-- START RECORDS SHOWN --

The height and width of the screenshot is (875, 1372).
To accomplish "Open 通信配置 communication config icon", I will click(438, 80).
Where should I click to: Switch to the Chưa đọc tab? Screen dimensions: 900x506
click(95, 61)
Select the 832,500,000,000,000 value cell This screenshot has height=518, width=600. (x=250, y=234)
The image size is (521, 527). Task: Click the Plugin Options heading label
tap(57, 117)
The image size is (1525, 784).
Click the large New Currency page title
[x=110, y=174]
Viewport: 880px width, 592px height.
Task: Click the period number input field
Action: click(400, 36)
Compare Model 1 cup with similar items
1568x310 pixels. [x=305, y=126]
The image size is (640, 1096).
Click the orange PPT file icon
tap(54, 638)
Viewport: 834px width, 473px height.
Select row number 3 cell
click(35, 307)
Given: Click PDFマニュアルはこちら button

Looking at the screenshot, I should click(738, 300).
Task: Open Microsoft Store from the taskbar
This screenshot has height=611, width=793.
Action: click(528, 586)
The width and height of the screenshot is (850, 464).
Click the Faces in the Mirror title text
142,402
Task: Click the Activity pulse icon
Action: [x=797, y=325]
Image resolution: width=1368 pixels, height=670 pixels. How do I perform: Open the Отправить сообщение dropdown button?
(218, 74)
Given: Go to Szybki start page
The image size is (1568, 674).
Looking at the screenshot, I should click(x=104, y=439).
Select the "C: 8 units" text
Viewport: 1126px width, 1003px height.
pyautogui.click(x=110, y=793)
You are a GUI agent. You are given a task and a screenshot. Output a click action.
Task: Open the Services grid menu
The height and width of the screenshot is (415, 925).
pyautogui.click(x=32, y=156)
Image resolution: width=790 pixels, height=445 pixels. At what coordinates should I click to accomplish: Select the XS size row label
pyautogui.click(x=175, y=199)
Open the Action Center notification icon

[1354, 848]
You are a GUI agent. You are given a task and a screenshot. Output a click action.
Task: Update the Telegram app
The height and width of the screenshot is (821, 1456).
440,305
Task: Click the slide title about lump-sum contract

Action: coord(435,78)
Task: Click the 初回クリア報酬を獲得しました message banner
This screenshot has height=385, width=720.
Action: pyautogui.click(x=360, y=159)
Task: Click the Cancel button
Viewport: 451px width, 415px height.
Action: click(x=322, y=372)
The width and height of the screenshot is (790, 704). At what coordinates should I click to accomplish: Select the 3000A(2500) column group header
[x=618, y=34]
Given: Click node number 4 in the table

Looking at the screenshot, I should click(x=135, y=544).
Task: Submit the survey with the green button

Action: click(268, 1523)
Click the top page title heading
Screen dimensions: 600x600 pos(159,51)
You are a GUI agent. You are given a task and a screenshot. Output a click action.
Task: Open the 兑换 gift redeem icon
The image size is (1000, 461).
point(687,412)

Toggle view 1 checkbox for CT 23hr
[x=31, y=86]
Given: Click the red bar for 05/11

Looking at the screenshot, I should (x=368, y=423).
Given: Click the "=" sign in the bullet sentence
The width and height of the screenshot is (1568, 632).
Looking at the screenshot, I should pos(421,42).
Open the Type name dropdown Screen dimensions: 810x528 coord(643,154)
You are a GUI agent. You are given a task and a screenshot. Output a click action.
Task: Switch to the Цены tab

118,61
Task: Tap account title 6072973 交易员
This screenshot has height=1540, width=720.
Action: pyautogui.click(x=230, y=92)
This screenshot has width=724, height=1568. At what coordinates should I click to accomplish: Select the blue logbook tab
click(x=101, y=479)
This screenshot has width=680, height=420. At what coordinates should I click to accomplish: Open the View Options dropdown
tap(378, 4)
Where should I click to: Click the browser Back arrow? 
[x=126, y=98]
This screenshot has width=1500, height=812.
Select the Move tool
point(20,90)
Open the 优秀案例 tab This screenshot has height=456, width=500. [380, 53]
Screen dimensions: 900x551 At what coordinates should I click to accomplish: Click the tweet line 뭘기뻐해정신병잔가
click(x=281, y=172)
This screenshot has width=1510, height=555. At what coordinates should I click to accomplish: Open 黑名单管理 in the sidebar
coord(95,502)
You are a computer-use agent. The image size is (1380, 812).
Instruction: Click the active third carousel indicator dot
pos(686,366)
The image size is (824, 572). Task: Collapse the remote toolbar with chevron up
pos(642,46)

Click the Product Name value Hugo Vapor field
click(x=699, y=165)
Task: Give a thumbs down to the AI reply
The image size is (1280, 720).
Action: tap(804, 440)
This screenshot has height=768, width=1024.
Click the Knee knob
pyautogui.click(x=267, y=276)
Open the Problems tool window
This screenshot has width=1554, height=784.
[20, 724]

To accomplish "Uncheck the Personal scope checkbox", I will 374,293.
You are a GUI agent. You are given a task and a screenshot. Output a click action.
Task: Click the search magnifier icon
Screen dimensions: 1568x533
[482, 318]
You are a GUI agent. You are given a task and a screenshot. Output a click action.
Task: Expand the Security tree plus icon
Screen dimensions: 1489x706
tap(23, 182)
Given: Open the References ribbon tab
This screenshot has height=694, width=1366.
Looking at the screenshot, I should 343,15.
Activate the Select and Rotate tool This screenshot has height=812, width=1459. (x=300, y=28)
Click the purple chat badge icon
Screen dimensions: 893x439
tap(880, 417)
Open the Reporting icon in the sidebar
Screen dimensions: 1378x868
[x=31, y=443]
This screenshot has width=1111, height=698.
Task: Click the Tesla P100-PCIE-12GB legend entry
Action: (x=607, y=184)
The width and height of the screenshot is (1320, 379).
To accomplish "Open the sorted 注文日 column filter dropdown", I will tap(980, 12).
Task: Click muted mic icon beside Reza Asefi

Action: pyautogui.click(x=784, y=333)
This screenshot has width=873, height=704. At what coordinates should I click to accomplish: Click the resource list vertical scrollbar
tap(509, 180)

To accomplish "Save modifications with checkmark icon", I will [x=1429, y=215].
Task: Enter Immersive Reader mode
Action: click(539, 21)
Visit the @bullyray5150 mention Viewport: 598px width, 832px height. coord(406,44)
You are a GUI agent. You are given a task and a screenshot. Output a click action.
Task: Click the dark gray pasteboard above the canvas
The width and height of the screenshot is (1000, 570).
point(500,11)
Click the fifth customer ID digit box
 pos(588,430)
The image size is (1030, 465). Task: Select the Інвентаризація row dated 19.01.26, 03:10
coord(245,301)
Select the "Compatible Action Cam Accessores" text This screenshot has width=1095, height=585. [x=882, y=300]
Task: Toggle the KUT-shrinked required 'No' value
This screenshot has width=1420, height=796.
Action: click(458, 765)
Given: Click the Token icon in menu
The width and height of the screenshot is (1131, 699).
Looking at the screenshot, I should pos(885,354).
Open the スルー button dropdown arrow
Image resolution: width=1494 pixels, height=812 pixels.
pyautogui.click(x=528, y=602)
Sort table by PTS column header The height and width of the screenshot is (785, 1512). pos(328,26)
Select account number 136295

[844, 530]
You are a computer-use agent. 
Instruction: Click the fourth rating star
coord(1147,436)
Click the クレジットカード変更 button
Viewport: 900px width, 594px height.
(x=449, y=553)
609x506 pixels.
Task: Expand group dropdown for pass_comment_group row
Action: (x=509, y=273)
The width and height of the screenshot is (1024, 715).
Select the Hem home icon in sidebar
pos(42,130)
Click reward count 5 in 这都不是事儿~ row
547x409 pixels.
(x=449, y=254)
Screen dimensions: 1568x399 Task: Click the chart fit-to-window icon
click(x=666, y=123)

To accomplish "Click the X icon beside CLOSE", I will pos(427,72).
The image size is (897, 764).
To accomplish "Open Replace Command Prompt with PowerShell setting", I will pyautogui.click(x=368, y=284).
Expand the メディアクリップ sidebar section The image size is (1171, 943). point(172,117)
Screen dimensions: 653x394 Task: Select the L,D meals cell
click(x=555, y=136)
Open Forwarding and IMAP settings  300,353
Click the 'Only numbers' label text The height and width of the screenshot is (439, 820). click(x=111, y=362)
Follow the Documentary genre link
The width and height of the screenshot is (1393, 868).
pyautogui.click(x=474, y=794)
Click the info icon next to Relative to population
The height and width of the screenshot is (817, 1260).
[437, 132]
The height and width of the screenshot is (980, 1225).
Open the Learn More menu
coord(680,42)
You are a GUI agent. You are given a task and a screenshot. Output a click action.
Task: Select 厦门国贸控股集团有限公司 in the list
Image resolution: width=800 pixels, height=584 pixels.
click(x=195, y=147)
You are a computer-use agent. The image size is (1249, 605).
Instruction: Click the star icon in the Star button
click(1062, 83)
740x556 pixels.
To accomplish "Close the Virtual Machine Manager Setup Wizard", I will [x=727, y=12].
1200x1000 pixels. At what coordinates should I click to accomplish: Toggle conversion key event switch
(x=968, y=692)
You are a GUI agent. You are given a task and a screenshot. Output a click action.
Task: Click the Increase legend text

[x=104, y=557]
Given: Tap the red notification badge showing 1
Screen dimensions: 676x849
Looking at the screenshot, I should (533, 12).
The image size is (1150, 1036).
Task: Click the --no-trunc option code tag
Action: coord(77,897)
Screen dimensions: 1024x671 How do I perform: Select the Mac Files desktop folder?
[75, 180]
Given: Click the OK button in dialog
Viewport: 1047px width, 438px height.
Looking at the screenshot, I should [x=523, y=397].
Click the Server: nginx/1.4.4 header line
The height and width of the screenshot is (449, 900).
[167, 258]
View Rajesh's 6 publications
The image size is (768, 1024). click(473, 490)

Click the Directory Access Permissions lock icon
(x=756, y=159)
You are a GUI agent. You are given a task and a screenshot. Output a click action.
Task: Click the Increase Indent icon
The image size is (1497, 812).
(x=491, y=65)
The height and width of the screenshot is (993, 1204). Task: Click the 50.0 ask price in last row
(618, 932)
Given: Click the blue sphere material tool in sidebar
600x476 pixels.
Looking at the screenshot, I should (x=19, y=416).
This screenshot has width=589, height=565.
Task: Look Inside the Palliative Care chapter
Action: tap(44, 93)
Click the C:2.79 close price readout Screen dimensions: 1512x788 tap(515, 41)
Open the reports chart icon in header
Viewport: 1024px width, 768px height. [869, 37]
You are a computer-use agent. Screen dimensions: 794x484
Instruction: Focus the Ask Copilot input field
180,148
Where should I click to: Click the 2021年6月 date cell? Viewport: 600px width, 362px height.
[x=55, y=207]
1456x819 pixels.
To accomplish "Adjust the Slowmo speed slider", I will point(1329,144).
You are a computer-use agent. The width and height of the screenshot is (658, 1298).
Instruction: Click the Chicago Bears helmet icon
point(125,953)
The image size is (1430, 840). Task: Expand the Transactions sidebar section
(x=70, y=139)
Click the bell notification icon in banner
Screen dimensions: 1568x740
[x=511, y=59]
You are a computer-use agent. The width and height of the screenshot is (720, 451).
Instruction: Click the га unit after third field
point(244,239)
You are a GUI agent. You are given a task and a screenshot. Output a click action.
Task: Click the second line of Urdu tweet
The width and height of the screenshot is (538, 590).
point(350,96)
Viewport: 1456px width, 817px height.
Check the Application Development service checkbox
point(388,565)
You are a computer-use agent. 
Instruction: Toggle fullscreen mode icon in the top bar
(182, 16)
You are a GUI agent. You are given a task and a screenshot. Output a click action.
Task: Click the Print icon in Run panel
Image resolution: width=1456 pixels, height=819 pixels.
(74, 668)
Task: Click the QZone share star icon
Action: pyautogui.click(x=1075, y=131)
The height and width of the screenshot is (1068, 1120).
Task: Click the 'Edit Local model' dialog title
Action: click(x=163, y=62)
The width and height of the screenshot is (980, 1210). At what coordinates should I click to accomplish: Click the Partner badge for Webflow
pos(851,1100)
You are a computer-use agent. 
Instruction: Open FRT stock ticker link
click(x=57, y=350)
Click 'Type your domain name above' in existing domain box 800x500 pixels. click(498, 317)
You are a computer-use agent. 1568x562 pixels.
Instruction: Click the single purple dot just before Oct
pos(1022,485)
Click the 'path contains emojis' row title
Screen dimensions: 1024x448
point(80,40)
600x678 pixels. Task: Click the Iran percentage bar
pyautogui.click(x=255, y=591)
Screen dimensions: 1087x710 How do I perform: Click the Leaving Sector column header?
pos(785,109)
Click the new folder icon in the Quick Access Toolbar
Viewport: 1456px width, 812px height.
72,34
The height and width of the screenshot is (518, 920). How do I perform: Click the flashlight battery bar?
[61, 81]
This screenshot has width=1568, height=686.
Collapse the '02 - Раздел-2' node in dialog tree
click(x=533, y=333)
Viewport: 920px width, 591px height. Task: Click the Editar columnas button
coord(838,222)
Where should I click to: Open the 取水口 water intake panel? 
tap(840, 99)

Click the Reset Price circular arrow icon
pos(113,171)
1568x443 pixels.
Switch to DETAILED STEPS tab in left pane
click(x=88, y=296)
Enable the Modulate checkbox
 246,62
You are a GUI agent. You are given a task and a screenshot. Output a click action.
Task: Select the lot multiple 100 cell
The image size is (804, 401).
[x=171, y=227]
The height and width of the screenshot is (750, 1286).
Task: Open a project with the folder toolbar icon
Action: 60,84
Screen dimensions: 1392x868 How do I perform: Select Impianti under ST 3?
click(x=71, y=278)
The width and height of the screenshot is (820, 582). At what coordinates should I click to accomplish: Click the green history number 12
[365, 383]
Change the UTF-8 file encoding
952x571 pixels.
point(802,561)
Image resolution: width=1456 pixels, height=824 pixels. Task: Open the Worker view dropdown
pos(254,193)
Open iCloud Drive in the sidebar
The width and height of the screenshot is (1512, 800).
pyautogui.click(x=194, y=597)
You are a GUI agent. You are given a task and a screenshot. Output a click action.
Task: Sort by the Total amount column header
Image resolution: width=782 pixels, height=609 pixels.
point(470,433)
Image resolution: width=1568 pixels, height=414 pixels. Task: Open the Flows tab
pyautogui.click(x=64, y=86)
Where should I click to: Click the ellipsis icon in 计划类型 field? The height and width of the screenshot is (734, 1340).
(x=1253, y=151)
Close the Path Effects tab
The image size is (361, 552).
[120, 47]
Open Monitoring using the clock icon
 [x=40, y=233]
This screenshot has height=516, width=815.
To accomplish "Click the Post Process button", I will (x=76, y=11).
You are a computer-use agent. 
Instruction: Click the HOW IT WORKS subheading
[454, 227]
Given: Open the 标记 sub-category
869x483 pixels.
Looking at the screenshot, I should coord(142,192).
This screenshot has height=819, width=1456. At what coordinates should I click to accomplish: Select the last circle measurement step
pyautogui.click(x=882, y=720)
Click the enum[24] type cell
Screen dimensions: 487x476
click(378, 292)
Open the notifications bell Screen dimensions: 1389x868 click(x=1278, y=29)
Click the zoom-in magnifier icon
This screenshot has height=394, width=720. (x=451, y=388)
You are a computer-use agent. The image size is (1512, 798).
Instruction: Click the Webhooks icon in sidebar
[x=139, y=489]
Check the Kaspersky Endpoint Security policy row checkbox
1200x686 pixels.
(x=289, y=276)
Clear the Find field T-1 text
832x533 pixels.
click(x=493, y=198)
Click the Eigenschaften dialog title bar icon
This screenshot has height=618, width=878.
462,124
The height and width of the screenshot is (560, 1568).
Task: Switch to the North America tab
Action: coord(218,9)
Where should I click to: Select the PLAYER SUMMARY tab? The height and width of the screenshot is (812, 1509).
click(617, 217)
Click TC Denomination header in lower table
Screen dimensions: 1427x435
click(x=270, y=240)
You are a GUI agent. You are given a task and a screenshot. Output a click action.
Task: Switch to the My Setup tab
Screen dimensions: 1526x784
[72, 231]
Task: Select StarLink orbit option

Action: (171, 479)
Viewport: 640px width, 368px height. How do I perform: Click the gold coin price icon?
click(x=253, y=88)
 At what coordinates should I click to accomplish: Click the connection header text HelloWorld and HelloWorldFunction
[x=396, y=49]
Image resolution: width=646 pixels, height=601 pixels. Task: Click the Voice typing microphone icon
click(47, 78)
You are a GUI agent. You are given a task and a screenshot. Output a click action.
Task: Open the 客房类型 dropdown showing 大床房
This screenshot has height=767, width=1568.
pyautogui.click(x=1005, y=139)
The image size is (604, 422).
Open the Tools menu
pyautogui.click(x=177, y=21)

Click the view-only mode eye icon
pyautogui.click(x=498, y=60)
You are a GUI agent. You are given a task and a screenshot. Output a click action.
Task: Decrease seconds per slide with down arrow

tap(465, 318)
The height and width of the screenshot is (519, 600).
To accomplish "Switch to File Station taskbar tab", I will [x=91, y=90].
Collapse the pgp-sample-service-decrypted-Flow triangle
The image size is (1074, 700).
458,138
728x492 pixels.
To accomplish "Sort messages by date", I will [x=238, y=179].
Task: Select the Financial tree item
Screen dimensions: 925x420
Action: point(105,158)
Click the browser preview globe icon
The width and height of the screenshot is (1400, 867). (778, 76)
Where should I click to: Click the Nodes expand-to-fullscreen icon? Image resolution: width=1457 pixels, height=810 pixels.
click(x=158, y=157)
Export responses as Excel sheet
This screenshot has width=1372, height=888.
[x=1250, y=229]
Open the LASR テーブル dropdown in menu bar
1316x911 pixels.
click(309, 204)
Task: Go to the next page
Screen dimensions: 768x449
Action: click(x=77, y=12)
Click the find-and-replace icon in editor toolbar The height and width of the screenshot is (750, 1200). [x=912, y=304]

-- END RECORDS SHOWN --

__DIRECTION__
Copy out the records from the line with "The height and width of the screenshot is (980, 1225)." up to and including the line with "Looking at the screenshot, I should [x=523, y=397].", keeping every character unchanged.

__EXERCISE RESULT__
The height and width of the screenshot is (980, 1225).
Open the Learn More menu
coord(680,42)
You are a GUI agent. You are given a task and a screenshot. Output a click action.
Task: Select 厦门国贸控股集团有限公司 in the list
Image resolution: width=800 pixels, height=584 pixels.
click(x=195, y=147)
You are a computer-use agent. The image size is (1249, 605).
Instruction: Click the star icon in the Star button
click(1062, 83)
740x556 pixels.
To accomplish "Close the Virtual Machine Manager Setup Wizard", I will [x=727, y=12].
1200x1000 pixels. At what coordinates should I click to accomplish: Toggle conversion key event switch
(x=968, y=692)
You are a GUI agent. You are given a task and a screenshot. Output a click action.
Task: Click the Increase legend text

[x=104, y=557]
Given: Tap the red notification badge showing 1
Screen dimensions: 676x849
Looking at the screenshot, I should (533, 12).
The image size is (1150, 1036).
Task: Click the --no-trunc option code tag
Action: coord(77,897)
Screen dimensions: 1024x671 How do I perform: Select the Mac Files desktop folder?
[75, 180]
Given: Click the OK button in dialog
Viewport: 1047px width, 438px height.
Looking at the screenshot, I should [x=523, y=397].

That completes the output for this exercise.